Getting Started with the API

Registration takes minutes. Visit platform.moonshot.ai, create an account with email verification, and navigate to the API keys section. The platform provides documentation in both English and Chinese, with code examples covering common integration patterns.
- Register at platform.moonshot.ai and verify your email address.
- Navigate to the API Keys section in the developer dashboard.
- Generate your first API key. Store it securely as it cannot be retrieved after creation.
- Install the OpenAI Python SDK or use cURL directly. The Kimi API accepts standard OpenAI-format requests.
from openai import OpenAI
client = OpenAI(
api_key="your_moonshot_api_key",
base_url="https://api.moonshot.cn/v1"
)
response = client.chat.completions.create(
model="kimi-k2.5",
messages=[
{"role": "system", "content": "You are a helpful assistant."},
{"role": "user", "content": "Explain the MoE architecture."}
],
temperature=0.7
)
print(response.choices[0].message.content)
This code works identically to OpenAI API calls. Switching from GPT models requires changing only the base_url and api_key parameters. Existing error handling, retry logic, streaming implementations, and response parsing transfer without modification.
Alternative Access Methods

Beyond the official API, Kimi K2.5 is accessible through several third-party platforms and self-hosting options.
- OpenRouter (openrouter.ai): Aggregated access with unified billing across multiple AI providers. Useful for applications that need fallback routing between models.
- Together AI (together.ai): Optimized inference infrastructure with competitive pricing and low-latency serving.
- NVIDIA NIM: Enterprise deployment through NVIDIA's inference microservices platform.
- Self-hosted: Download from Hugging Face (moonshotai/Kimi-K2.5) in block-fp8 format. Deploy via vLLM, SGLang, Transformers, or Docker. Requires significant GPU resources for the full 1T parameter model.
Kimi API FAQ
Is the Kimi API compatible with OpenAI SDK?
Fully compatible. Change the base_url to api.moonshot.cn/v1 and use your Moonshot API key. Chat completions, function calling, streaming, and structured outputs work identically.

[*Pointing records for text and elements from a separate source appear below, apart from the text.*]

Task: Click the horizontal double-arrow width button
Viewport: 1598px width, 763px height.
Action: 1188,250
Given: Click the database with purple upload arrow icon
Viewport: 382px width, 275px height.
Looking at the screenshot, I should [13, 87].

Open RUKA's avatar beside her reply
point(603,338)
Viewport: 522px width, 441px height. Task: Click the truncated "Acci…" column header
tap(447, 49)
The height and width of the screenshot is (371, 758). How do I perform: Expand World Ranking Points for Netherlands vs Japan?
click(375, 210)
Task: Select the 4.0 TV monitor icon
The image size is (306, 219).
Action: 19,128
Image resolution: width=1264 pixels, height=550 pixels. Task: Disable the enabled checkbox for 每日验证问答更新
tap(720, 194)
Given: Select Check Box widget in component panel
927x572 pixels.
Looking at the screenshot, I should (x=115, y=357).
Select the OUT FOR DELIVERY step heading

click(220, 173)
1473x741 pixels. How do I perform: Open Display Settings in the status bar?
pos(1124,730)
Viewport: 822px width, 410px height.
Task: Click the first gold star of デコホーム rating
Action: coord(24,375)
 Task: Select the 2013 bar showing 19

No code changes beyond the connection parameters are needed.
What is the maximum context window supported?
Kimi K2.5 supports a massive context window of up to 262,144 tokens (256K), allowing for processing of entire codebases or long documents without chunking.
How do I save costs with context caching?
Automatic context caching activates when the same prefix (system prompt, documents) appears in consecutive requests. Cached tokens cost $0.15 per million instead of $0.60, a 75% reduction.
Can I process images and video with the API?
Yes, Kimi K2.5 is natively multimodal. You can send images and video URLs directly in the chat messages for analysis, chart reading, and data extraction.
Where can I get an API key?
Register at platform.moonshot.ai, verify your email, and generate a key in the API Keys section of the developer dashboard.
Are there third-party providers for Kimi API?
Yes, you can access Kimi K2.5 through OpenRouter, Together AI, and NVIDIA NIM, providing options for unified billing or optimized inference.
Is Kimi K2.5 open-source?
Yes, the model weights are available on Hugging Face under a Modified MIT License. You can deploy them using vLLM, SGLang, or Docker.
How are rate limits determined?
The official API uses a tiered system based on your cumulative account recharge amount. Higher tiers unlock increased concurrency and higher requests per minute.
What SDKs are available?
Since it is OpenAI-compatible, official SDKs for Python and Node.js work out of the box. Any standard library that supports REST requests can be used.
Is there a lighter version of the model for self-hosting?
Yes, Kimi Linear (48B MoE, 3B active) is a lighter alternative for resource-constrained deployments compared to the full 1T parameter model.